Assignment: In the listing below, find the line that contains "1482x686 pixels." and the line that contains "The image size is (1170, 646).". Quote both and every line between them, exactly, and nothing more.

Source material:
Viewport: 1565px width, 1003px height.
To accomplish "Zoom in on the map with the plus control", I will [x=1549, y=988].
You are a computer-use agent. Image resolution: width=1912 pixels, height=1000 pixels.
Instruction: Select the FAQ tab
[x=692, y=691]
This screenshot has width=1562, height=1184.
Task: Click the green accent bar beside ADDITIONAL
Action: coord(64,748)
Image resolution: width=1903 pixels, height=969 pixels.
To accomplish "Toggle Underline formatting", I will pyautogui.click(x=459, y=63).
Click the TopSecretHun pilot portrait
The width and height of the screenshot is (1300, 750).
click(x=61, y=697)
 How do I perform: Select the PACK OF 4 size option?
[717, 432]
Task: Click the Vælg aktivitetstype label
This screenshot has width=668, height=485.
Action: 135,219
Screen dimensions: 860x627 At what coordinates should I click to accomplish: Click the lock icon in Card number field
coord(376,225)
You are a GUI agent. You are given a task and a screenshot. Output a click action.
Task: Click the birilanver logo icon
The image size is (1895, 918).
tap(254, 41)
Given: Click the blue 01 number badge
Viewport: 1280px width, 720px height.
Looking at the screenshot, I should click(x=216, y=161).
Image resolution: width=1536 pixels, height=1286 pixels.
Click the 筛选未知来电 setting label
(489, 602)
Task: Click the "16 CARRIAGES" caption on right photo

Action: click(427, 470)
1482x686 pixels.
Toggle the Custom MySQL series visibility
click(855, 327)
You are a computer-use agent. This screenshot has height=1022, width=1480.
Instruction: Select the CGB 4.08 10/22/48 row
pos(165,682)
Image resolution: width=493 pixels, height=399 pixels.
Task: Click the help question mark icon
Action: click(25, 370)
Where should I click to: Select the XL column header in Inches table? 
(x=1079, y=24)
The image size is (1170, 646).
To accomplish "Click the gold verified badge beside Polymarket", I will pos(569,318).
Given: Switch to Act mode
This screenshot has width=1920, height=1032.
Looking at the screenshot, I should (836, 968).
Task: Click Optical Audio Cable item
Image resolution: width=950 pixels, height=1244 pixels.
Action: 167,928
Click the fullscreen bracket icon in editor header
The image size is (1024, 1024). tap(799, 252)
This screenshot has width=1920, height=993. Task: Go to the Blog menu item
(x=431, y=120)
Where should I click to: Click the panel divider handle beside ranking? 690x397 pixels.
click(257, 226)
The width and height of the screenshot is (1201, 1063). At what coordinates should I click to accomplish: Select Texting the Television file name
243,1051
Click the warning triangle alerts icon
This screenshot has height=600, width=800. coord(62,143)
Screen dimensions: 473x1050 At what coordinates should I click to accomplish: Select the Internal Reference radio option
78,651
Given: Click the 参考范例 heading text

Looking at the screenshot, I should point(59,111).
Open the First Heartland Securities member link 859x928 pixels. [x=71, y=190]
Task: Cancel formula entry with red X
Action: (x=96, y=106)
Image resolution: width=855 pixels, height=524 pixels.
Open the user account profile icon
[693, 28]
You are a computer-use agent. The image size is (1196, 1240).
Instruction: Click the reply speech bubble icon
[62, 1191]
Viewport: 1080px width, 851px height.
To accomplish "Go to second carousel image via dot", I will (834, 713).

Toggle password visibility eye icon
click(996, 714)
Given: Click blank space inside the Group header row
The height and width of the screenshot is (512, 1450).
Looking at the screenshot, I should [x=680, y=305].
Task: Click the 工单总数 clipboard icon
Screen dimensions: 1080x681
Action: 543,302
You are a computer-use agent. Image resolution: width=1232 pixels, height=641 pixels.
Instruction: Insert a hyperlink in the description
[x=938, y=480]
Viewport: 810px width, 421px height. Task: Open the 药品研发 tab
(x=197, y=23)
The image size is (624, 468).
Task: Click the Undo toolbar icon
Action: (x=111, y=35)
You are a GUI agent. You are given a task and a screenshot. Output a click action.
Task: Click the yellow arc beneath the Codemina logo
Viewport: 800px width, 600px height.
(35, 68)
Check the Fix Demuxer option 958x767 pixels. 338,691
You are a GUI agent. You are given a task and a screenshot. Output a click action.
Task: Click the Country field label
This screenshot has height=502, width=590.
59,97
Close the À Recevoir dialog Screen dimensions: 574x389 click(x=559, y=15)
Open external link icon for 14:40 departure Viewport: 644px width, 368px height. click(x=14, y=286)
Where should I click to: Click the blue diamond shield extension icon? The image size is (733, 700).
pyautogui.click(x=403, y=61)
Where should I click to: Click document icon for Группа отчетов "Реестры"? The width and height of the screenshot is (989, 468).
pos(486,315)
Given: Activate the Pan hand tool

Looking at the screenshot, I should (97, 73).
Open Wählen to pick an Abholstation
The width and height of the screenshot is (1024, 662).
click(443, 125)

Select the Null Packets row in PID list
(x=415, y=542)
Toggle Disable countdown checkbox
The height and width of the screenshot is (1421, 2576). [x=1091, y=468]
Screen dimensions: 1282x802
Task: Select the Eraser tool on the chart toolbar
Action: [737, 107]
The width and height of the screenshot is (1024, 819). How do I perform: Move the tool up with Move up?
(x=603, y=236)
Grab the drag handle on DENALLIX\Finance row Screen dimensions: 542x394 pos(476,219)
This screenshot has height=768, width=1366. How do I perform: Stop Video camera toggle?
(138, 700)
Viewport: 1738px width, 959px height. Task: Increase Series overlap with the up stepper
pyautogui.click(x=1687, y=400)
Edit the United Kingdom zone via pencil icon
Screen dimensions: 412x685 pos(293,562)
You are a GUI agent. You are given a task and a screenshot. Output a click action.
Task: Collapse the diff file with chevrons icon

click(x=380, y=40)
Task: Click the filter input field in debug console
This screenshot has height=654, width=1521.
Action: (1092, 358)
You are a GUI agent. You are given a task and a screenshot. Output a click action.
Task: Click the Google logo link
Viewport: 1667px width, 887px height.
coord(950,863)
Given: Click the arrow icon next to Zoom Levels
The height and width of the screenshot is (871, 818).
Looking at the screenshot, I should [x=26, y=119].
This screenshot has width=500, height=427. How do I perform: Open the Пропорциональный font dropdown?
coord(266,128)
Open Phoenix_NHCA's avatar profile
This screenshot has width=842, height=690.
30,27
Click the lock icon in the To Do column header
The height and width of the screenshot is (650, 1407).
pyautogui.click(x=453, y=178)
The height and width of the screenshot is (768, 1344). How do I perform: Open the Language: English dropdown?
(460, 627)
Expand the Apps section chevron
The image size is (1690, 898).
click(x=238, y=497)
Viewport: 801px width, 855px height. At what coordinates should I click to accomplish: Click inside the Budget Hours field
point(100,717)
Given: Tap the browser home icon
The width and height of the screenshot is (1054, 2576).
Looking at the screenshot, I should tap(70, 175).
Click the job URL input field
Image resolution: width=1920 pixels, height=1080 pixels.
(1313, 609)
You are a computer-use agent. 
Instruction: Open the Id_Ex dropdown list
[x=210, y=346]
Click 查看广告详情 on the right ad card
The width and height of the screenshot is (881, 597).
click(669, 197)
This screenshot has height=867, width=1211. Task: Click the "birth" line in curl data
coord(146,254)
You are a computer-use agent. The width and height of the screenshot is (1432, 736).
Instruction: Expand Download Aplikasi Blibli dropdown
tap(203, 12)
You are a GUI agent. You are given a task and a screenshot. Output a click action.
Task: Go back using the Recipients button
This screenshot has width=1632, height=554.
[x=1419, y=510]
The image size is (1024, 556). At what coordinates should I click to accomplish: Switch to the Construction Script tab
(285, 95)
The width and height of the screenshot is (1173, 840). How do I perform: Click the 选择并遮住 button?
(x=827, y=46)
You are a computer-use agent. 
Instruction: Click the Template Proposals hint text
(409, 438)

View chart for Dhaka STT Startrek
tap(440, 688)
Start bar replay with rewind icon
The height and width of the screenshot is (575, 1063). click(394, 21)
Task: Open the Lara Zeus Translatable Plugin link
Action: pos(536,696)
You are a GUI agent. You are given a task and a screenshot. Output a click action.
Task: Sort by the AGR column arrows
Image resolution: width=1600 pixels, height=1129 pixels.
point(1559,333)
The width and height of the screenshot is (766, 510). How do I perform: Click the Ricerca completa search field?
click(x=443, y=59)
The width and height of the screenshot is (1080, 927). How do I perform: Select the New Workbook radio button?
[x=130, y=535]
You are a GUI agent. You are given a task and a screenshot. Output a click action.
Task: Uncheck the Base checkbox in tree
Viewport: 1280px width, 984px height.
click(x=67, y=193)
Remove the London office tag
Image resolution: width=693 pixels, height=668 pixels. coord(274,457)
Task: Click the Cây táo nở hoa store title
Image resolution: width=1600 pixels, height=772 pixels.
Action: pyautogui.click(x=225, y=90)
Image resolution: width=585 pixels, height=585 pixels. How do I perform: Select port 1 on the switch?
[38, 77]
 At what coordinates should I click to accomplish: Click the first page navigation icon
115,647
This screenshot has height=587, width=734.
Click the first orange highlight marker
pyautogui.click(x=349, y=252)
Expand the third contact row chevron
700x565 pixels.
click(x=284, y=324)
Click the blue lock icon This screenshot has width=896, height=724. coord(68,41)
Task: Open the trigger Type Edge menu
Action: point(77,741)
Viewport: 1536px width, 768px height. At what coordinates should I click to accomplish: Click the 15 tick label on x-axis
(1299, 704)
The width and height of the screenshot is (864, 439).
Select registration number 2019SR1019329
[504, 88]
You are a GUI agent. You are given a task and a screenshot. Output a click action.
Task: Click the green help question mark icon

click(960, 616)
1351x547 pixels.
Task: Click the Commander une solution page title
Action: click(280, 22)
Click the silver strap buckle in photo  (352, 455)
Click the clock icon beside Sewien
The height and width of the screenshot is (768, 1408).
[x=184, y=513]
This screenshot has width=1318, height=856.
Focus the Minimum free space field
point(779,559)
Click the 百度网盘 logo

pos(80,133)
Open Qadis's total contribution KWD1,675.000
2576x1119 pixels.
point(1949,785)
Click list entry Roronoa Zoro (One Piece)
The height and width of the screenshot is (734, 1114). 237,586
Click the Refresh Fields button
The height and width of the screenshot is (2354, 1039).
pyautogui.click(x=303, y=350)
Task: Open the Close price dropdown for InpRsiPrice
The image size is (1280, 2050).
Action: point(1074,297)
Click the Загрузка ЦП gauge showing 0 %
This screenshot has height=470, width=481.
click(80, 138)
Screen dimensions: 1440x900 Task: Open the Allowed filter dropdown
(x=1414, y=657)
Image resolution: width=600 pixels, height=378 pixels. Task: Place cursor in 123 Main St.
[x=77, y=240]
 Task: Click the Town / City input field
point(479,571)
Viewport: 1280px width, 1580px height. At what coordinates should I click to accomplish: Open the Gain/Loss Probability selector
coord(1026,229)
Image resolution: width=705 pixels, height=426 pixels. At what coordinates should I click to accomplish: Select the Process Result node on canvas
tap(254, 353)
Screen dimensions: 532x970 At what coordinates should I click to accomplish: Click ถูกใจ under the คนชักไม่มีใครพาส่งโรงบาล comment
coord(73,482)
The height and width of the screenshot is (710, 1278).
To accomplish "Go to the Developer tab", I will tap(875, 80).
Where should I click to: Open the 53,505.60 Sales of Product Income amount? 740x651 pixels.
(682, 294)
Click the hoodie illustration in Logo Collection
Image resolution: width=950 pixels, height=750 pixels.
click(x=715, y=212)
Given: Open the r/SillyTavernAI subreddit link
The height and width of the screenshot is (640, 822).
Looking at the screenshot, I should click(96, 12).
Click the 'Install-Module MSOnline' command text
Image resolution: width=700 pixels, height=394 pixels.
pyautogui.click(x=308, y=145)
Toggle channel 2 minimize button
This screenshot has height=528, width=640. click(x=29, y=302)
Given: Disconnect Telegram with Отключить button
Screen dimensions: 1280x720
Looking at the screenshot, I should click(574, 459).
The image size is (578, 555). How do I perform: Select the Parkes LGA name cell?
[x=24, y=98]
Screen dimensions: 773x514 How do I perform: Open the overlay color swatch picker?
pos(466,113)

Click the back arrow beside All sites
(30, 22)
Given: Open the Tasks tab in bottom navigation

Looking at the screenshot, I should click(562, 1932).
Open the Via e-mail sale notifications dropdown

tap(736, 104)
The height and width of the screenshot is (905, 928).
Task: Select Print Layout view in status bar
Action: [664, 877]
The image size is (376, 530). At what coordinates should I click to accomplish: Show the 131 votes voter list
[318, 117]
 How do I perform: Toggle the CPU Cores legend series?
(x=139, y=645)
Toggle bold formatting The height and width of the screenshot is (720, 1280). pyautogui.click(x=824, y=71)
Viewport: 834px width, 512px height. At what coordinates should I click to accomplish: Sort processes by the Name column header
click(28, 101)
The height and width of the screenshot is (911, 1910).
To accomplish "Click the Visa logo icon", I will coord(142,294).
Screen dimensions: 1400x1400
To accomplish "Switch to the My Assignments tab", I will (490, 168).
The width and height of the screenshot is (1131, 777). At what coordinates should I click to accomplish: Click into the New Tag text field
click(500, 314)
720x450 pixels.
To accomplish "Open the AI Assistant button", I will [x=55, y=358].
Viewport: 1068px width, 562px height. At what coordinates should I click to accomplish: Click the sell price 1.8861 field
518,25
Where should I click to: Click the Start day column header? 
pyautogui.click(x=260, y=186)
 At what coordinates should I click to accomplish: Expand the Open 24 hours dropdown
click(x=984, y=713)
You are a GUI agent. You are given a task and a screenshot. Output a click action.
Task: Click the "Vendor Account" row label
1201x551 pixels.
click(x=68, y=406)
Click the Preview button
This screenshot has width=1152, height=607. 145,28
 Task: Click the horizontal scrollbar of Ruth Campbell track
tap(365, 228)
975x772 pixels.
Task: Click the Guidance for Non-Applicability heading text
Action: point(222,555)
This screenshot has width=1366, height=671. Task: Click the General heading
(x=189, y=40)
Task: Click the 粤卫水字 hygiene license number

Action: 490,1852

Output:
1482x686 pixels.
Toggle the Custom MySQL series visibility
click(855, 327)
You are a computer-use agent. This screenshot has height=1022, width=1480.
Instruction: Select the CGB 4.08 10/22/48 row
pos(165,682)
Image resolution: width=493 pixels, height=399 pixels.
Task: Click the help question mark icon
Action: click(25, 370)
Where should I click to: Select the XL column header in Inches table? 
(x=1079, y=24)
The image size is (1170, 646).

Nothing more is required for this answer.